● Problem
Quote all of the entries word for word.

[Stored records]
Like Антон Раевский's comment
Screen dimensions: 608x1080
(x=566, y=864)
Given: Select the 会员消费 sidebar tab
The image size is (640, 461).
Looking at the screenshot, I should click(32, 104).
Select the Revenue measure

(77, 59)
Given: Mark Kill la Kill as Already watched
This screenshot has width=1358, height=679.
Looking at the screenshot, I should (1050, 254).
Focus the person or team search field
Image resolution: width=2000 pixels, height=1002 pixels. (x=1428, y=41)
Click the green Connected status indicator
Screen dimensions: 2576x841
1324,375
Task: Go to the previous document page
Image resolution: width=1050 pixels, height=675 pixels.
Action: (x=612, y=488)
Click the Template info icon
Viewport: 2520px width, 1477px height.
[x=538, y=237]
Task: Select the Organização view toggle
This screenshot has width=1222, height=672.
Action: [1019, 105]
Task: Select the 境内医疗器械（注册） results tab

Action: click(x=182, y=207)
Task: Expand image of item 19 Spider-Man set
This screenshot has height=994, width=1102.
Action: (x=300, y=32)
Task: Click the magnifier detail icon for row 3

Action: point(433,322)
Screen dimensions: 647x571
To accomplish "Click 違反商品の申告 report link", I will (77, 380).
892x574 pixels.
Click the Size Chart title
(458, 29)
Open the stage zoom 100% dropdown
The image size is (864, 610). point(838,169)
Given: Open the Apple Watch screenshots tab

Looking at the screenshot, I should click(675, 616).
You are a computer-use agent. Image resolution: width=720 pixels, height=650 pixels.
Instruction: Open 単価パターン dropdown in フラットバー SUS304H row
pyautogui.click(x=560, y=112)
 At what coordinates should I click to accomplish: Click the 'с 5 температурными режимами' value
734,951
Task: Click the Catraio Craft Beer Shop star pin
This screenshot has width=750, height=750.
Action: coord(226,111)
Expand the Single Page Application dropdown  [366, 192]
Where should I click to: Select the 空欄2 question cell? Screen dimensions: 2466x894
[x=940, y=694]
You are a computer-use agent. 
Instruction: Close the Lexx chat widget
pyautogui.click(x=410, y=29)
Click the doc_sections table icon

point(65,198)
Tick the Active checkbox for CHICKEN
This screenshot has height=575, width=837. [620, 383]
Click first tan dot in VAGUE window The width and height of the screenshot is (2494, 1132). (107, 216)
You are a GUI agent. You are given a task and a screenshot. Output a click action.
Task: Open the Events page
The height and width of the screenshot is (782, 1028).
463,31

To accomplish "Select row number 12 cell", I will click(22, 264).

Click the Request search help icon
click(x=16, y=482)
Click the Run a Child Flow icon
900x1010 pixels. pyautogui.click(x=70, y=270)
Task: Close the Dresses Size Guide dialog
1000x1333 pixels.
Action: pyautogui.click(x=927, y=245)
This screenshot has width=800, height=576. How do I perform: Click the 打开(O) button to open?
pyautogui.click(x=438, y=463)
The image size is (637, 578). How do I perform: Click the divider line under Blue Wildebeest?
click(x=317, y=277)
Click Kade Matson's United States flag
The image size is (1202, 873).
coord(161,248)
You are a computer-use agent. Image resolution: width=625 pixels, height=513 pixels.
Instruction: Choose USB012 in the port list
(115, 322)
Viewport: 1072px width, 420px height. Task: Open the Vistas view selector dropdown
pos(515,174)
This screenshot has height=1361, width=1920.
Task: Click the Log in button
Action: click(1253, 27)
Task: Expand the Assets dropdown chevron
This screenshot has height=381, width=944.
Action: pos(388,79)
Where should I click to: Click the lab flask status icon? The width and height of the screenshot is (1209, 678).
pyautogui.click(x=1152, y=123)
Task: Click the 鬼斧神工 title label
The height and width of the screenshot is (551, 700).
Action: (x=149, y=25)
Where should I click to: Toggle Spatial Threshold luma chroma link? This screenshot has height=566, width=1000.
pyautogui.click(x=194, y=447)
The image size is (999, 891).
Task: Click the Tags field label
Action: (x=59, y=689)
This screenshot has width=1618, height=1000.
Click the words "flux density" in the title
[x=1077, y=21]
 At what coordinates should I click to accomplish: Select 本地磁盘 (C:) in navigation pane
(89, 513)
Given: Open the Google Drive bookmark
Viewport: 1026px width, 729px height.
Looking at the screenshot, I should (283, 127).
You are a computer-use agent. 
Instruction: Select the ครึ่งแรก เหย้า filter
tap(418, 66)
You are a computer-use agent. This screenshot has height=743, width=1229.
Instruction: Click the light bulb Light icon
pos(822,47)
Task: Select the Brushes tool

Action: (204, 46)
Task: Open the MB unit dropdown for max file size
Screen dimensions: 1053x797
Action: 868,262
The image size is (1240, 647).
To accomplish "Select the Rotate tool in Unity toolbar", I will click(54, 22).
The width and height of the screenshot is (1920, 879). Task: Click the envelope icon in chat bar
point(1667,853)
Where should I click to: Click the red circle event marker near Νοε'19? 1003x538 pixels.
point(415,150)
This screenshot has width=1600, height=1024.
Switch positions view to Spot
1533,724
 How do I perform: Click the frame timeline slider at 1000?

● Written reply
Like Антон Раевский's comment
Screen dimensions: 608x1080
(x=566, y=864)
Given: Select the 会员消费 sidebar tab
The image size is (640, 461).
Looking at the screenshot, I should click(32, 104).
Select the Revenue measure

(77, 59)
Given: Mark Kill la Kill as Already watched
This screenshot has width=1358, height=679.
Looking at the screenshot, I should (1050, 254).
Focus the person or team search field
Image resolution: width=2000 pixels, height=1002 pixels. (x=1428, y=41)
Click the green Connected status indicator
Screen dimensions: 2576x841
1324,375
Task: Go to the previous document page
Image resolution: width=1050 pixels, height=675 pixels.
Action: (x=612, y=488)
Click the Template info icon
Viewport: 2520px width, 1477px height.
[x=538, y=237]
Task: Select the Organização view toggle
This screenshot has width=1222, height=672.
Action: [1019, 105]
Task: Select the 境内医疗器械（注册） results tab

Action: click(x=182, y=207)
Task: Expand image of item 19 Spider-Man set
This screenshot has height=994, width=1102.
Action: (x=300, y=32)
Task: Click the magnifier detail icon for row 3

Action: point(433,322)
Screen dimensions: 647x571
To accomplish "Click 違反商品の申告 report link", I will (77, 380).
892x574 pixels.
Click the Size Chart title
(458, 29)
Open the stage zoom 100% dropdown
The image size is (864, 610). point(838,169)
Given: Open the Apple Watch screenshots tab

Looking at the screenshot, I should click(675, 616).
You are a computer-use agent. Image resolution: width=720 pixels, height=650 pixels.
Instruction: Open 単価パターン dropdown in フラットバー SUS304H row
pyautogui.click(x=560, y=112)
 At what coordinates should I click to accomplish: Click the 'с 5 температурными режимами' value
734,951
Task: Click the Catraio Craft Beer Shop star pin
This screenshot has width=750, height=750.
Action: coord(226,111)
Expand the Single Page Application dropdown  [366, 192]
Where should I click to: Select the 空欄2 question cell? Screen dimensions: 2466x894
[x=940, y=694]
You are a computer-use agent. 
Instruction: Close the Lexx chat widget
pyautogui.click(x=410, y=29)
Click the doc_sections table icon

point(65,198)
Tick the Active checkbox for CHICKEN
This screenshot has height=575, width=837. [620, 383]
Click first tan dot in VAGUE window The width and height of the screenshot is (2494, 1132). (107, 216)
You are a GUI agent. You are given a task and a screenshot. Output a click action.
Task: Open the Events page
The height and width of the screenshot is (782, 1028).
463,31

To accomplish "Select row number 12 cell", I will click(22, 264).

Click the Request search help icon
click(x=16, y=482)
Click the Run a Child Flow icon
900x1010 pixels. pyautogui.click(x=70, y=270)
Task: Close the Dresses Size Guide dialog
1000x1333 pixels.
Action: pyautogui.click(x=927, y=245)
This screenshot has width=800, height=576. How do I perform: Click the 打开(O) button to open?
pyautogui.click(x=438, y=463)
The image size is (637, 578). How do I perform: Click the divider line under Blue Wildebeest?
click(x=317, y=277)
Click Kade Matson's United States flag
The image size is (1202, 873).
coord(161,248)
You are a computer-use agent. Image resolution: width=625 pixels, height=513 pixels.
Instruction: Choose USB012 in the port list
(115, 322)
Viewport: 1072px width, 420px height. Task: Open the Vistas view selector dropdown
pos(515,174)
This screenshot has height=1361, width=1920.
Task: Click the Log in button
Action: click(1253, 27)
Task: Expand the Assets dropdown chevron
This screenshot has height=381, width=944.
Action: pos(388,79)
Where should I click to: Click the lab flask status icon? The width and height of the screenshot is (1209, 678).
pyautogui.click(x=1152, y=123)
Task: Click the 鬼斧神工 title label
The height and width of the screenshot is (551, 700).
Action: (x=149, y=25)
Where should I click to: Toggle Spatial Threshold luma chroma link? This screenshot has height=566, width=1000.
pyautogui.click(x=194, y=447)
The image size is (999, 891).
Task: Click the Tags field label
Action: (x=59, y=689)
This screenshot has width=1618, height=1000.
Click the words "flux density" in the title
[x=1077, y=21]
 At what coordinates should I click to accomplish: Select 本地磁盘 (C:) in navigation pane
(89, 513)
Given: Open the Google Drive bookmark
Viewport: 1026px width, 729px height.
Looking at the screenshot, I should (283, 127).
You are a computer-use agent. 
Instruction: Select the ครึ่งแรก เหย้า filter
tap(418, 66)
You are a computer-use agent. This screenshot has height=743, width=1229.
Instruction: Click the light bulb Light icon
pos(822,47)
Task: Select the Brushes tool

Action: (204, 46)
Task: Open the MB unit dropdown for max file size
Screen dimensions: 1053x797
Action: 868,262
The image size is (1240, 647).
To accomplish "Select the Rotate tool in Unity toolbar", I will click(54, 22).
The width and height of the screenshot is (1920, 879). Task: Click the envelope icon in chat bar
point(1667,853)
Where should I click to: Click the red circle event marker near Νοε'19? 1003x538 pixels.
point(415,150)
This screenshot has width=1600, height=1024.
Switch positions view to Spot
1533,724
 How do I perform: Click the frame timeline slider at 1000?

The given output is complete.